The Road to the Face Recognition app

A few months ago, I have posted a blog about an app I have created to recognize faces. This was not for a customer or business use case, but just for helping myself with remembering the names of people I’ve met. You can find all the details here:

Now, in this post, I want to share the technical details behind this app. The app is built and running on top of SAP Cloud Platform Cloud Foundry and using several services of the platform.

I started in the SAP Web IDE with the template “SAP Cloud Platform Business Application”. This template already generated me an MTA project with already preconfigured modules for the database and service. In both modules I’ve used CDS to define the data I needed to store.

Next to storing data, I also wanted to store images of every person. I could do this in the database as base64 string but I preferred a real document storage place for that. So, I ended up with the SCP Document Service on NEO.

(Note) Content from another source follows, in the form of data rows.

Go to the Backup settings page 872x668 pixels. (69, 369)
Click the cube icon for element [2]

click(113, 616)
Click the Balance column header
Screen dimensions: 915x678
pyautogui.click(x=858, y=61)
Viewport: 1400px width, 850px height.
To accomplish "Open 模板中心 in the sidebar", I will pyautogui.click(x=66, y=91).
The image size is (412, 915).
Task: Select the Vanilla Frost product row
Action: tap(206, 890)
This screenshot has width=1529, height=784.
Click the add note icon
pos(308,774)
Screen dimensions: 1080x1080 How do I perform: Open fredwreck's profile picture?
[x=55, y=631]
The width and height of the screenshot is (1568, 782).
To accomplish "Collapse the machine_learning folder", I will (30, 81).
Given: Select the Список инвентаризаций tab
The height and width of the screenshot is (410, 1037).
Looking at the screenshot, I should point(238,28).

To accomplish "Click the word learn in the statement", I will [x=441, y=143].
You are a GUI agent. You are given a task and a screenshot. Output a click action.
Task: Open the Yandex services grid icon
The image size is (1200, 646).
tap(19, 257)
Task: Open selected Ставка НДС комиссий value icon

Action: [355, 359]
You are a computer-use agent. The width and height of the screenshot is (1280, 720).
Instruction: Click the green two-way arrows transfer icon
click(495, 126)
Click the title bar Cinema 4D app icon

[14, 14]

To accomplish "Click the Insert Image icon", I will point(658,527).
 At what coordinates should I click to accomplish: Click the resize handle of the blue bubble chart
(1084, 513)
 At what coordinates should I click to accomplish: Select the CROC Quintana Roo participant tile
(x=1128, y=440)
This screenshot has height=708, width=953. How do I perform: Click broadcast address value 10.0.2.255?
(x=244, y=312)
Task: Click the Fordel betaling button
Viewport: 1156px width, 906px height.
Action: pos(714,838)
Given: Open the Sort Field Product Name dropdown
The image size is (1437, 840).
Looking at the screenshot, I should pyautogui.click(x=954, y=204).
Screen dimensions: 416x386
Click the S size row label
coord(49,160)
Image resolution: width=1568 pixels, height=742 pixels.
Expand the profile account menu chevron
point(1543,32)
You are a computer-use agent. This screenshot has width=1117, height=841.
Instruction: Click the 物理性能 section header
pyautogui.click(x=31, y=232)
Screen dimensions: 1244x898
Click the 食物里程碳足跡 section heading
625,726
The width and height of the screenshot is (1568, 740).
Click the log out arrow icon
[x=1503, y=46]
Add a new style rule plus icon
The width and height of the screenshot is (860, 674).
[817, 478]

For detecting and recognizing faces, I also needed Machine Learning in the UI module as well as in the service module. I needed this in the UI to check if the picture has a face before creating a new person with it. This could also be done in the service module, but I wanted to check this in a sperate request to have a better User eXperience. The face recognition on the other hand needs to look in the full database. If you do this in the UI, it could happen that not all persons are in the app because of lazy loading. Therefore, I needed to implement this in the service module.

Putting this all together resulted in the following architecture:

My first idea was to explain all the technical details and challenges that I’ve faced during the developments of this app. Only this would be too much, and nobody would read it. Instead I’ve decided to create several technical how-to blog posts of each dedicated part. I’ve created a smaller version of the Face Recognition app to create the how-to blog posts. This app hasn’t all the same features, nevertheless following all the how-to blog posts will take you to the Face Recognition app.

Understanding SAP Leonardo Machine Learning Service

Before I started, I needed to understand how I could do Face Recognition with SAP Leonardo Machine Learning. After investigating all the SAP ML API’s I came up with the following solution:

Saving the face images

Second, I needed a place to store the images of the faces. Not for the face recognition, just to have an idea of the person in case I don’t remember the name anymore… I could store this as a base64 string in the database but it’s not the best way and the string field is in CAP has a limited length. Searching for another solution brought me to the SCP Document Service. In the following blog, I explain all the steps to configure the SCP Document Service and how to use it in your UI5 app:

I went one step further and created my own app to view documents in the SCP Document Service:

(This is missing feature of the SCP Document Service if you ask me…)

Face Recognition API

Next, I created the database layer for storing the Faces and expose it as an OData API. Inside this API Java service, I used the ML API for searching through all the faces in the database.

Database module

In the database I have defined exactly one entity in the CDS file:

This entity will store all the faces with a:

  • Unique ID
  • Firstname
  • Lastname
  • Vectors
    • This will keep a vector of the face that the Machine Learning service found in the image of the person. In the UI I’ll use the ML API to find the face and return the vector of it. The UI will then send the result together with all other information to the service.
    • This means that I’ll keep a vector for each person. When I want to look for a person, I’ll compare all these vectors with the vector of the image which I use in the search.
  • Image
    • This will keep the location of the image in the Document Service

After creating or changing the db module, it is important to execute build cds again.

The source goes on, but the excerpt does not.